[Problem requirements]
Copy all the lines of the data that include the word "agent".
--- START ---
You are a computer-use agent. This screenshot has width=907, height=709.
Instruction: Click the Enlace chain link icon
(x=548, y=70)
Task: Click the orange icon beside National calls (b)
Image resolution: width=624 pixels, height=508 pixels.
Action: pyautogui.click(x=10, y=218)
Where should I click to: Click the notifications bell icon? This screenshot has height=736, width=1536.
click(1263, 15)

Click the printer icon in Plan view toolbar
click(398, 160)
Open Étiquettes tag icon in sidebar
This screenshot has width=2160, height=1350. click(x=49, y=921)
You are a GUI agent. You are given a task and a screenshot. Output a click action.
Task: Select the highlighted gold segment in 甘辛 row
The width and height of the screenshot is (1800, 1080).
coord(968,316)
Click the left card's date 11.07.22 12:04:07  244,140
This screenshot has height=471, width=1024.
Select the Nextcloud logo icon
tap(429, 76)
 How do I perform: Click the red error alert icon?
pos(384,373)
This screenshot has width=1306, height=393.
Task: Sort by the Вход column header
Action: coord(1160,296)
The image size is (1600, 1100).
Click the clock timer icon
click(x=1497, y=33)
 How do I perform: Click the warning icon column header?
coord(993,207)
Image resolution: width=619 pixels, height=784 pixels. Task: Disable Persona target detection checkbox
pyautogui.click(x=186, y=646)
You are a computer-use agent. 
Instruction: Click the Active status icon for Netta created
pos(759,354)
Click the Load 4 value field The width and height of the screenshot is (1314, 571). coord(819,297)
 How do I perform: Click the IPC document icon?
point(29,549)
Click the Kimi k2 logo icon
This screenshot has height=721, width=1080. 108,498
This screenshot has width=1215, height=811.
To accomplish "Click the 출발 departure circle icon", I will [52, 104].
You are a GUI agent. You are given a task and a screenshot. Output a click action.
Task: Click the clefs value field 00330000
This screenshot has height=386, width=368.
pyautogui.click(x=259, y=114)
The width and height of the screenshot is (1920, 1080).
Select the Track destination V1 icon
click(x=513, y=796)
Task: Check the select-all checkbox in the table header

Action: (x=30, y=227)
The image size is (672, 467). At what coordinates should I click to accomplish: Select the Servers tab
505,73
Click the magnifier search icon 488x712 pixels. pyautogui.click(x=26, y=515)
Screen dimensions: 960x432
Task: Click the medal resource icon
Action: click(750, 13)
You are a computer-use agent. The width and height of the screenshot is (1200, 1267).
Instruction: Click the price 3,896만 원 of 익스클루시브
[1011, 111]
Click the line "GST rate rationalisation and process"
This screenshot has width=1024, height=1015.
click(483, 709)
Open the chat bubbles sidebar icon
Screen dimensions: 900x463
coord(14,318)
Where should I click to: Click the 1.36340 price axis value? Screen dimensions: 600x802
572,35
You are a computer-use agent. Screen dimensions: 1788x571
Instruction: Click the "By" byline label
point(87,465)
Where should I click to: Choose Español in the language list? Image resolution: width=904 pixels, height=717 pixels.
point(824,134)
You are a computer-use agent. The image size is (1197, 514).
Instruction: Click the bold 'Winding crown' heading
--- END ---
[Task response]
You are a computer-use agent. This screenshot has width=907, height=709.
You are a GUI agent. You are given a task and a screenshot. Output a click action.
You are a computer-use agent. 
You are a GUI agent. You are given a task and a screenshot. Output a click action.
You are a computer-use agent. The width and height of the screenshot is (1200, 1267).
You are a computer-use agent. Screen dimensions: 1788x571
You are a computer-use agent. The image size is (1197, 514).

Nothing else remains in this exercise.